#### Texte source

Son introduction pose les jalons de sa recherche. « Existe-t-il une pensée arabe ? » (introduction, p.13) est la question qui ouvre toutes les réflexions qui vont être présentées dans cet ouvrage. Pour défendre l’idée d’une diversité trop ignorée de la pensée arabe, des origines à nos jours, Georges Corm demande à son lecteur de se défaire des préjugés qui amènent à réduire la pensée arabe à une pensée islamique. Ce « retour du religieux » (p. 16) caractérise en effet une pensée arabe qui se déploie particulièrement dans les années 1980, et qui reste, en raison de sa contemporanéité, très présente dans les esprits aujourd’hui, mais ne doit pas occulter la richesse de la pensée arabe, dont il programme de retracer l’histoire.

########

◆ Problème à traiter
Recopiez sans modification le segment du texte source compris entre « Son introduction pose » et « de retracer l’histoire. », bornes incluses.

#### Enregistrements fournis

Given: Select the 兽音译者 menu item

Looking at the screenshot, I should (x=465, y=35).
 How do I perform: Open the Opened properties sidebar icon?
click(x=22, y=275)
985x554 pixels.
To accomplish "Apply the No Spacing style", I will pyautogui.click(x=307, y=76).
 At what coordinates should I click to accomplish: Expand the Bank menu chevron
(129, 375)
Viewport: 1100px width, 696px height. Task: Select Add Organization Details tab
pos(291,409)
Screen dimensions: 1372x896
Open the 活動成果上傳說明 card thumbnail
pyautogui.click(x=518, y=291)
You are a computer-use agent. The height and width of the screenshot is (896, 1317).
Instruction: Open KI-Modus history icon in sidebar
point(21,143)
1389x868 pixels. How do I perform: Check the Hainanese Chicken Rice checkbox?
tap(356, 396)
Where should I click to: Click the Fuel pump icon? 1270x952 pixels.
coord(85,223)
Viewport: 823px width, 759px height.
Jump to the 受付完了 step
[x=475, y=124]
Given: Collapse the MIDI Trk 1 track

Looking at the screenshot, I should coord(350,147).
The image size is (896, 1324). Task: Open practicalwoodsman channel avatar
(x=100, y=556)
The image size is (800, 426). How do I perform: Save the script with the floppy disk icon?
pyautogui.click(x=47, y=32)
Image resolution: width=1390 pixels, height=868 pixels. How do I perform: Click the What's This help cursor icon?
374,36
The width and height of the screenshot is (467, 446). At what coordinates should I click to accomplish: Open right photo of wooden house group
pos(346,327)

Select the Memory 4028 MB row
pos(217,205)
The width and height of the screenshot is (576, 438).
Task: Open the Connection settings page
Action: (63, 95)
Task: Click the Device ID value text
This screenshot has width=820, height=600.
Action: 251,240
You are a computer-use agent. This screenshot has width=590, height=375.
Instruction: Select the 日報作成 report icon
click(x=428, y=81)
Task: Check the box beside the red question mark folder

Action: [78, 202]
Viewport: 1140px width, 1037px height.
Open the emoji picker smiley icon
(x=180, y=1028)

########

◆ Corrigé de l'exercice
Son introduction pose les jalons de sa recherche. « Existe-t-il une pensée arabe ? » (introduction, p.13) est la question qui ouvre toutes les réflexions qui vont être présentées dans cet ouvrage. Pour défendre l’idée d’une diversité trop ignorée de la pensée arabe, des origines à nos jours, Georges Corm demande à son lecteur de se défaire des préjugés qui amènent à réduire la pensée arabe à une pensée islamique. Ce « retour du religieux » (p. 16) caractérise en effet une pensée arabe qui se déploie particulièrement dans les années 1980, et qui reste, en raison de sa contemporanéité, très présente dans les esprits aujourd’hui, mais ne doit pas occulter la richesse de la pensée arabe, dont il programme de retracer l’histoire.